In their solo ventures the artists display individuality, using distinct styles to reveal their differing perspectives. To quote one fan’s apt description, “Namjoon analyzes the world, Yoongi criticizes the world, and Hoseok visualizes the world.”

Visualizing appropriately describes J-Hope’s efforts on his debut mixtape, Hope World. The 24 year old paints a vivid picture of himself, optimistically discussing his life over bright instrumentals incorporating upbeat pop, hip-hop, and house influences. From its colorful cover and vibrant video for ‘Daydream’, to its positive lyrics and energetic beats, this project boldly proclaims it is Jeon Hoseok’s unique creation.

The tape kicks off with the title track, ‘Hope World’, a dance track in which the emcee acknowledges his blessings before vowing to take the listener on a journey into his universe, likening himself to Captain Nemo and the listener to Professor Annorax from 20,000 Leagues Under the Sea.

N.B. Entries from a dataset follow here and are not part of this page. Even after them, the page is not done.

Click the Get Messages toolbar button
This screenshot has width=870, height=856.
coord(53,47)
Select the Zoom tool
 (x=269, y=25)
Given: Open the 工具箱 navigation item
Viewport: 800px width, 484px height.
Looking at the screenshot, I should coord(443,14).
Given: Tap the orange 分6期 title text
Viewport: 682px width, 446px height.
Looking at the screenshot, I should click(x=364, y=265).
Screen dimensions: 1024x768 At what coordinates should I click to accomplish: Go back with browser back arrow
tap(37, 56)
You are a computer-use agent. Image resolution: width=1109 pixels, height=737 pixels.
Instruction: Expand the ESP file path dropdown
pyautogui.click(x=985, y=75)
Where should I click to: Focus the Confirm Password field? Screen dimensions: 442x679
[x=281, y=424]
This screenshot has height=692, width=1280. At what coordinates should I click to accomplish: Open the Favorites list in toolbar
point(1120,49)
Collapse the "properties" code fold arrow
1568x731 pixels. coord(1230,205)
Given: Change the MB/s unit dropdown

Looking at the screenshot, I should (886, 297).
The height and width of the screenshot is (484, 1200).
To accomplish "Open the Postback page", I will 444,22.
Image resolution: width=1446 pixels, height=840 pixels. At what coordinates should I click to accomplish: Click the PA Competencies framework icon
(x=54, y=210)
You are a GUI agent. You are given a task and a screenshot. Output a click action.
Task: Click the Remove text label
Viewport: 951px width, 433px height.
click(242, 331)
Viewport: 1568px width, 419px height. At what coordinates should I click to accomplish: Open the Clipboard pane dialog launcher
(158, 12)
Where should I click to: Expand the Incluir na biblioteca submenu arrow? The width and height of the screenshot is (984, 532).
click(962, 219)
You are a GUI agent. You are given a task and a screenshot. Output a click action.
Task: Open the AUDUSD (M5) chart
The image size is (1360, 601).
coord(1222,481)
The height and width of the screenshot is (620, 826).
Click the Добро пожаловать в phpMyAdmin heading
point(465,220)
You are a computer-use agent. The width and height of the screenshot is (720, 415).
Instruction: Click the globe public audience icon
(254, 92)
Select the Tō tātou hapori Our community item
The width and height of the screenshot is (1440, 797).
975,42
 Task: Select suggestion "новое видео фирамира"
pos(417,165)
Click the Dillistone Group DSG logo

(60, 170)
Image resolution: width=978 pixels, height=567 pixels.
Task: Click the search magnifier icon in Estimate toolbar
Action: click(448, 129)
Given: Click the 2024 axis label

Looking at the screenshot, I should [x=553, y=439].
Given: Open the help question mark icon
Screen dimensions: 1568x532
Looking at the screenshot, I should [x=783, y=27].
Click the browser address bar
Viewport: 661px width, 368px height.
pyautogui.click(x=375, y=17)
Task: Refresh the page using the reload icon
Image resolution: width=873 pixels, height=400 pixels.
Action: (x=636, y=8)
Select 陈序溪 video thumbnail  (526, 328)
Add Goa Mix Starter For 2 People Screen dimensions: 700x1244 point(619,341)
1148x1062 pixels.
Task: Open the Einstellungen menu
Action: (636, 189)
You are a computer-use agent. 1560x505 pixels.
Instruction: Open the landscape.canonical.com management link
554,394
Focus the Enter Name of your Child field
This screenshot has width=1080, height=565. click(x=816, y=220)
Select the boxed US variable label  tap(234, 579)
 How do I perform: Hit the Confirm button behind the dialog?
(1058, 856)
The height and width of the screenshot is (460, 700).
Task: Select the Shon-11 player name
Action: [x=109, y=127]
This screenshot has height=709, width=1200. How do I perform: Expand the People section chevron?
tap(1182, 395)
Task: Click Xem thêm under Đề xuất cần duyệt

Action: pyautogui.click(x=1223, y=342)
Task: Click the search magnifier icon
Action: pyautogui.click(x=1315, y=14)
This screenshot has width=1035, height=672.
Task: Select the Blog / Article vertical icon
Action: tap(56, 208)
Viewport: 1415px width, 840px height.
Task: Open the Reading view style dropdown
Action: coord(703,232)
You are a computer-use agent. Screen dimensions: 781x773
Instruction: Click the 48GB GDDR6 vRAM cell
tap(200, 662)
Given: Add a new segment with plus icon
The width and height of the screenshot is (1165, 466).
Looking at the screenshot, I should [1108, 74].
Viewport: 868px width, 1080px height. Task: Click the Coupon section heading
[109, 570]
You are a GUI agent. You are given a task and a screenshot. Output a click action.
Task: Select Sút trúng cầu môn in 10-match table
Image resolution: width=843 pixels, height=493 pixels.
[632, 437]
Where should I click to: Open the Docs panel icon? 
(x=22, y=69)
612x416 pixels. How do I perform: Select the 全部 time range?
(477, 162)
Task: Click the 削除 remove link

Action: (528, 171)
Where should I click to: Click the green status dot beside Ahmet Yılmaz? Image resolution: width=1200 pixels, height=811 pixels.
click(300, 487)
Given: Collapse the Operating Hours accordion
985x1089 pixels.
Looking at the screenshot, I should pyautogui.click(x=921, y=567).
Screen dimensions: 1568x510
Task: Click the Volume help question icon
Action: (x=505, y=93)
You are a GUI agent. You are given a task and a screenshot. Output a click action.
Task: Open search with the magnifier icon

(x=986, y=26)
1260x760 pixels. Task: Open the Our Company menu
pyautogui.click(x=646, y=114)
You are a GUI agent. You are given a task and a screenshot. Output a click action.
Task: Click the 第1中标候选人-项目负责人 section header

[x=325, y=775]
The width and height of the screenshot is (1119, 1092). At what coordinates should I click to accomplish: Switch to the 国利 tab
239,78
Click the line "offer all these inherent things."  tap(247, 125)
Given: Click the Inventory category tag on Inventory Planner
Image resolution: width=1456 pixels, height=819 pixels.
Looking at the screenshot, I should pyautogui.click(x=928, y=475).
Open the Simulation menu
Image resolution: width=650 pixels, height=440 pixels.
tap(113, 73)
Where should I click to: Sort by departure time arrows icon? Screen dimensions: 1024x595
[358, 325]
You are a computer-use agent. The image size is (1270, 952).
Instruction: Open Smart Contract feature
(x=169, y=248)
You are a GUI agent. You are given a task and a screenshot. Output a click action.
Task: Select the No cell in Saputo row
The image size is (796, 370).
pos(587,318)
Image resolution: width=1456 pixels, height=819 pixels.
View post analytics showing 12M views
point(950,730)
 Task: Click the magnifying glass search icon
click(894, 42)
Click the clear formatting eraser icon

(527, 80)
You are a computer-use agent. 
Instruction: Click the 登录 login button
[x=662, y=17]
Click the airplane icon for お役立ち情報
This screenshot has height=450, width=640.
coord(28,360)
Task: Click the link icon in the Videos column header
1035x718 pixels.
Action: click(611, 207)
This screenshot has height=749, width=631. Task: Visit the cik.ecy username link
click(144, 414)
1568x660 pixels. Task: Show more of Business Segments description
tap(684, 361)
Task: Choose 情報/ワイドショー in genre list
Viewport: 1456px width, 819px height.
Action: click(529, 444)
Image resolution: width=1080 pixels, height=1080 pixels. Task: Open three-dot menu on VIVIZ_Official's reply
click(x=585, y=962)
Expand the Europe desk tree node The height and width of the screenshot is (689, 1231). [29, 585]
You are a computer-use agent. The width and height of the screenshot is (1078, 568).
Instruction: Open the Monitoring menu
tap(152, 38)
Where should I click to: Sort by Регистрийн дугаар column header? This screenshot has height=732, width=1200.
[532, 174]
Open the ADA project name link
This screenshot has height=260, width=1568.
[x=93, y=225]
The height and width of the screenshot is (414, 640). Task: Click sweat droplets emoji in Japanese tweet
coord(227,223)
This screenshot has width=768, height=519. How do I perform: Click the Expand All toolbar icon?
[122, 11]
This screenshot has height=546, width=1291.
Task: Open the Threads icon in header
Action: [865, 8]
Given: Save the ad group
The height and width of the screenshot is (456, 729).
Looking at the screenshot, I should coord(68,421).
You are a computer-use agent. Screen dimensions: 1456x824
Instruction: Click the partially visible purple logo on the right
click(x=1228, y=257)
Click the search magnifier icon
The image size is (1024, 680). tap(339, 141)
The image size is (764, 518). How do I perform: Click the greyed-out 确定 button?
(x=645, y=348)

On ‘Piece of Peace’ he sympathizes with the struggles of his fans and wishes to bring them comfort through his music. ‘Daydream’ begins with Hope describing the burdens associated with being a public figure, followed by him expressing his desires to find freedom living a simple life.

‘Base Line’ interrupts the flow of the tape with hard hitting trap production, accompanied by bars that cite Hope’s gratitude and work ethic as the foundations of his success. On ‘Hangsang’, another hip-hop banger, the rapper flexes his team’s fame and status. The track unfortunately falls victim to an annoyingly simple, repetitive beat and overstays its welcome being nearly four minutes long.

Hoseok recalls his childhood dreams of flight then reflects on now living said dream over the chill synths of ‘Airplane.’ The mixtape concludes pleasantly with ‘Blue Side’, a minimal, melancholy outro coated with ambient vocals invoking memories of past days.

J-Hope showcases exceptional creativity, genuine personality, and a cohesive sense of direction over the 20 minutes of the project. He introduces meaningful ideas as well, but they beg to further developed with more nuanced lyricism. All in all, Jeon Hoseok starts his career off on a high note with Hope World, opening the door for further musical exploration in the future.